> **Texto fornecido**
= = = = =
A bossa suave de "Ciranda de Pedra"


Prato cheio para ficcionistas, o otimismo brasileiro do final da década de 50 embasa os esforços da novela das 18h

TUDO PARECE direitinho em "Ciranda de Pedra", a nova novela do horário das 18h.
A ação do romance de Lygia Fagundes Telles foi transposta do final dos anos 40 para 1958 -ano que é considerado o marco inaugural da bossa nova.
O final da década de 50 no Brasil é, de fato, um prato cheio para um ficcionista, de qualquer formato. É o período de otimismo juscelinista, no qual as metrópoles como Rio e São Paulo atingem um grau de civilização considerável, pelo menos para as classes médias, a cultura brasileira apronta-se para dar um salto à frente em todas as suas frentes e ainda está a uma distância segura do final convulsivo da década seguinte.
Todo o esforço cenográfico (e parte do dramatúrgico) desta nova versão para o texto de Lygia aponta nessa direção. Uma São Paulo espertamente recortada nas cenas externas dominou os primeiros capítulos, em que as linhas sólidas dos prédios do início do século 20 (estação da Luz, Teatro Municipal) convivem com a arquitetura, então moderna e ousada, e com uma agitação de cidade grande.
No interior das casas, entretanto, o que vai se configurar é um embate entre o velho e o novo: o mesmo país que se moderniza conserva relações familiares marcadas pelo autoritarismo masculino e pela submissão feminina. Nesta versão, é Daniel Dantas quem faz Natércio, o marido conservador e cruel, que impede a mulher, Laura, interpretada por Ana Paula Arósio, de viver seu amor com o médico Daniel (Marcelo Anthony).
= = = = =
> **Dados fornecidos**

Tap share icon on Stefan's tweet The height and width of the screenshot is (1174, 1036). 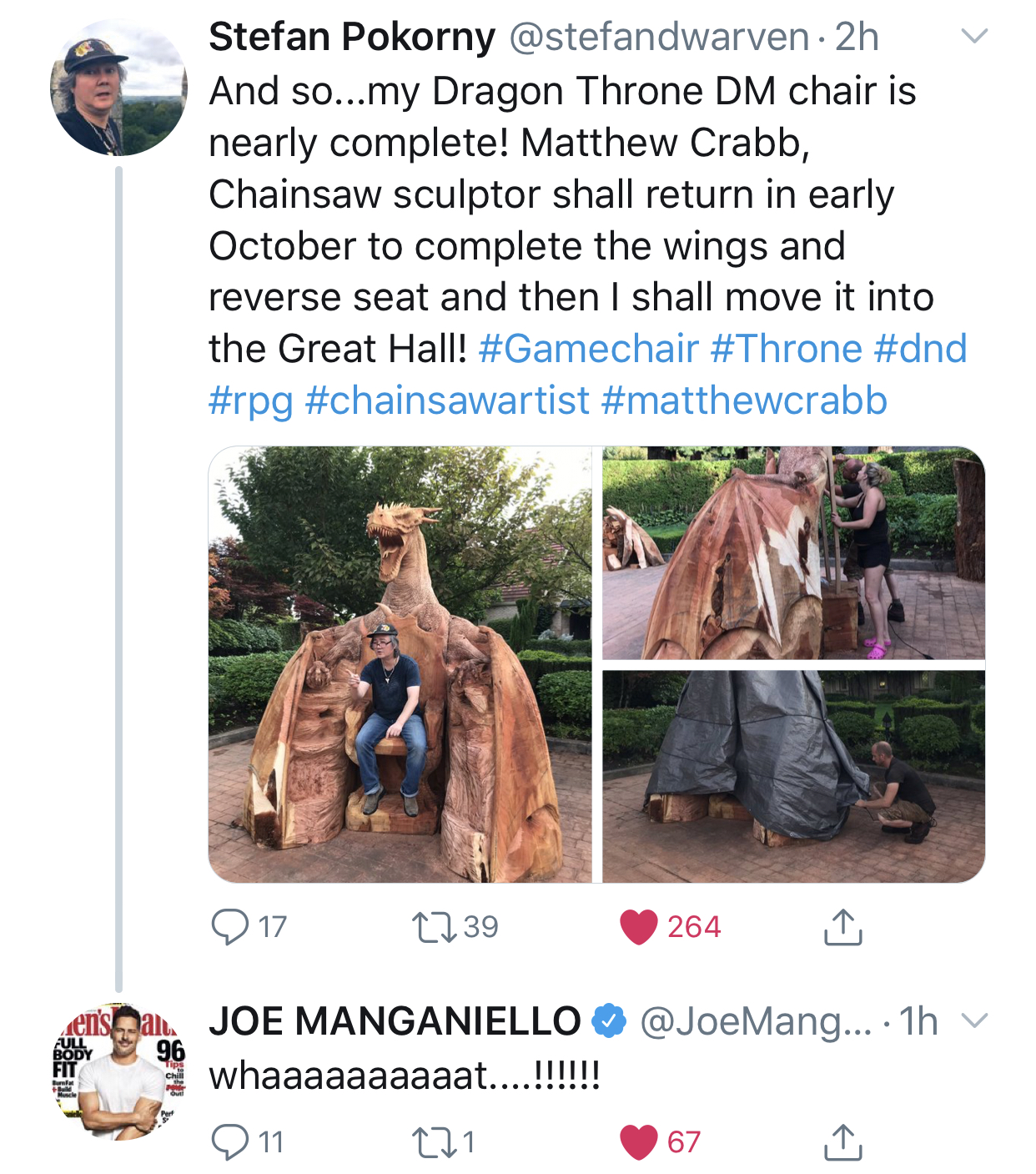click(842, 926)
= = = = =
> **Tarefas a realizar**
**1.** Responda com base no texto sobre "Ciranda de Pedra":
(a) Para que ano foi transposta a ação do romance?
(b) Quem interpreta Natércio nesta versão?
(c) Que prédios do início do século 20 são citados nas cenas externas de São Paulo?
**2.** Por favor, explique em até três frases por que, segundo o texto sobre "Ciranda de Pedra", o final da década de 50 no Brasil é um prato cheio para um ficcionista.
**3.** Dê seguimento ao texto sobre "Ciranda de Pedra" a partir do ponto em que ele termina.

> **Respostas por tarefa**
**1.**
(a) Para 1958.
(b) Daniel Dantas.
(c) A estação da Luz e o Teatro Municipal.

**2.** É o período de otimismo juscelinista, em que metrópoles como Rio e São Paulo atingem um grau de civilização considerável, ao menos para as classes médias. A cultura brasileira se prepara para dar um salto à frente em todas as suas frentes. Além disso, a época ainda está a uma distância segura do final convulsivo da década seguinte.

**3.**
Ana Paula, apesar de toda a torcida em contrário, não parece jovem demais para ser mãe de três moças. Sua beleza clássica e a formalidade de sua maneira de interpretar lhe dão um ar senhorial que combina com a personagem. O problema maior parecem ser as cenas de "loucura", em que sua fragilidade como atriz fica mais evidente.
Já em relação às filhas, interpretadas por atrizes estreantes ou pouco conhecidas, há frescor, sim, mas há muitas limitações tanto na construção das personagens como na interpretação. Todas parecem se agarrar a um (e apenas um) adjetivo que caracteriza seu papel -assim, Virgínia (Tammy di Calafiori) é doce, Otávia (Ariela Massotti), mimada, e Bruna (Anna Sophia Folch), carola.
De resto, há o de sempre no horário -núcleo cômico e meio amalucado (de pobres, é claro) e amores idealizados (a professorinha simples e encantadora, Cléo Pires, e o jovem interiorano puro, Bruno Gagliasso).
Só não precisava cometer, justamente no ano em que se comemoram os 50 anos da bossa nova, o que é uma impropriedade histórica -a horas tantas, um personagem classifica o "Chega de Saudade" como uma "música bem suave". Ora, em 1958, os acordes dissonantes de João Gilberto, mesmo que como acompanhante de Elizeth Cardoso, causavam estranheza e não apaziguamento.